Sementara, Dahayu tampak tak takut sama sekali berhadapan dengan kakak sulungnya itu. Masalah mereka masih terus berlanjut, pembahasan tetaplah sama. Mengenai perceraian yang harus segera diputuskan olehnya. Dan, ia memilih untuk tidak melakukannya.

"Aku tidak perlu memikirkan ulang, Bli. Aku akan mempertahankan pernikahan kami." Ketegasan Dahayu tekankan pada ucapannya. Tidak ada keraguan diperlihatkan wanita itu.

Selepas Dahayu selesai dengan kata-katanya, maka keheningan dalam sekejap saja telah berhasil mengganti suasana hangat yang semula melingkupi acara makan bersama antara Dahayu, Wirya, Wira, dan juga Latri di rumah kakak sulungnya malam ini.

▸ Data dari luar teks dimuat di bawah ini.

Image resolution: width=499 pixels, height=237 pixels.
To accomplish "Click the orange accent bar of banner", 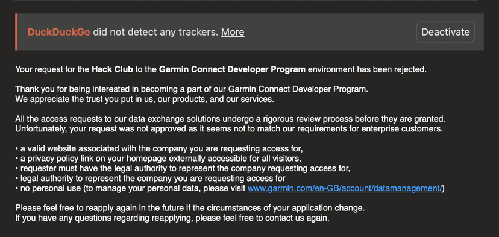I will tap(16, 32).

Giri tak ikut bergabung. Bukan karena Dahayu sengaja tidak mengajak sang suami. Akan tetapi, pria itu memang sedang memiliki urusan lain yang lebih penting. Begitu sekiranya pikir Dahayu, ketika Giri langsung menurut akan perintah sang ayah angkat untuk bertemu disaat mereka berdua berada di kantor kakak sulung Dahayu siang tadi.

"Jangan pernah menunjukkan sikap membantahmu di depan Bli. Itu sama sekali tidak sopan." Wirya lalu mengeluarkan peringatan sebagai bentuk ketidaksukaan dengan sifat adik bungsunya.

"Bli juga tidak usah menyuruhku bercerai terus. Waktu itu aku memang ingin berpisah. Tapi, tidak untuk sekarang." Dahayu masih begitu kukuh bertahan pada keputusan awal.

"Ck, apa yang kalian harapkan dalam pernikahan itu? Ingat, Dahayu. Semua cuma demi bisnis keluarga kita," ucap Wirya seraya semakin meninggikan suaranya.

"Jika sudah tidak bisa saling memberi keuntungan, kita harus menyingkir atau bahkan memutus hubungan yang ada dengan mereka. Salah satu caranya yaitu bercerai dan mengakhiri pernikahan kalian." Kilatan amarah tampak pada kedua mata Wirya saat meneruskan argumennya.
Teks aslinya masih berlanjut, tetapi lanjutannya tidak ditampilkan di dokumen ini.